Uma canção compartilhada
“Te Faço um Cafuné” (Zezum), gravada por Dominguinhos no álbum “Isso Aqui Tá Bom Demais” (1985), talvez represente a canção que mais simboliza o encontro entre Mariana e Mestrinho. Os dois fizeram questão de regravar a canção que faz sucesso no remake da novela “Renascer”, na versão gravada por Mariana.
“É uma música que eu ouvi pela primeira vez no álbum do Dominguinhos dos anos 80 e ela me causou muita emoção e me trouxe tanta coisa boa ao ouvir, tantas sensações maravilhosas… a música era uma canção e eu queria dar um jeito de colocar no repertório para tocar nos shows, porque eu queria que as pessoas também sentissem o que eu estava sentindo ouvindo essa música.
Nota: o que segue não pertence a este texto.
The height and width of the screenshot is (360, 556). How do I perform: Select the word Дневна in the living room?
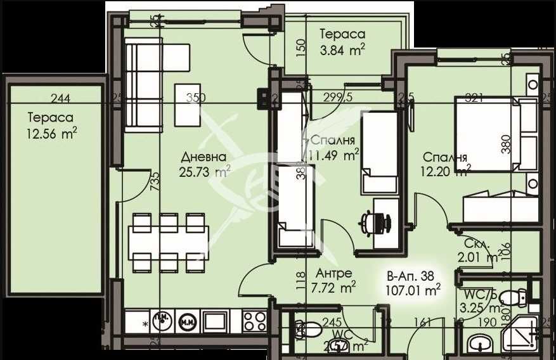pyautogui.click(x=203, y=157)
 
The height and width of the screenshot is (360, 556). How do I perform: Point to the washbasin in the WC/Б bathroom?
pyautogui.click(x=478, y=344)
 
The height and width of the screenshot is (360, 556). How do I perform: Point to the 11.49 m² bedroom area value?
pyautogui.click(x=333, y=154)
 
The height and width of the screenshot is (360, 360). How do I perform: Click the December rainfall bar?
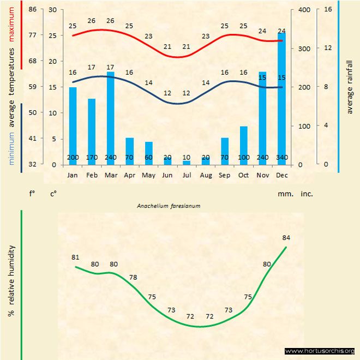coord(281,98)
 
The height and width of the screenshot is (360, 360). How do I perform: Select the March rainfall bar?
coord(111,117)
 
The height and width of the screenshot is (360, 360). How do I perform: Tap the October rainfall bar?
coord(244,145)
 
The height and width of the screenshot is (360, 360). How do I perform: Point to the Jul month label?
coord(187,175)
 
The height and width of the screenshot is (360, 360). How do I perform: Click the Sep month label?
coord(225,175)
Aí eu coloquei, mudei o ritmo para xote e as pessoas começaram a ouvir cada vez mais”, recorda mestrinho.
“Quando eu conheci Dominguinhos eu já cantava essa música. Então nos shows em que eu acompanhei ele (eu o acompanhei por muitos anos) e toda vez que ele colocava para tocar, eu cantava. Até o dia que eu gravei com junto com um trio de forró que eu tinha, o Trio Juriti, e ele participou dessa gravação e cantou junto. Nessas andanças, a Mari ouviu a música e se apaixonou e sempre pedia pra eu tocar”, conta o artista. “Foi por isso que a gente quis gravar, porque a gente não tinha ainda uma gravação juntos dela”, completa Mariana.
“A Mari gravou e levou essa música mais pro alto ainda. Ela fez uma gravação linda em que gravei sanfona. E a música foi tão bem que foi parar em uma novela da Globo. Eu fico muito feliz por isso. Essa música foi tão emblemática nas nossas vidas que a gente resolveu gravar ela juntos. As pessoas gostavam de ouvir a música comigo e também a versão da Mari e agora vão ter a oportunidade de ouvir nós dois juntos”, comemora Mestrinho.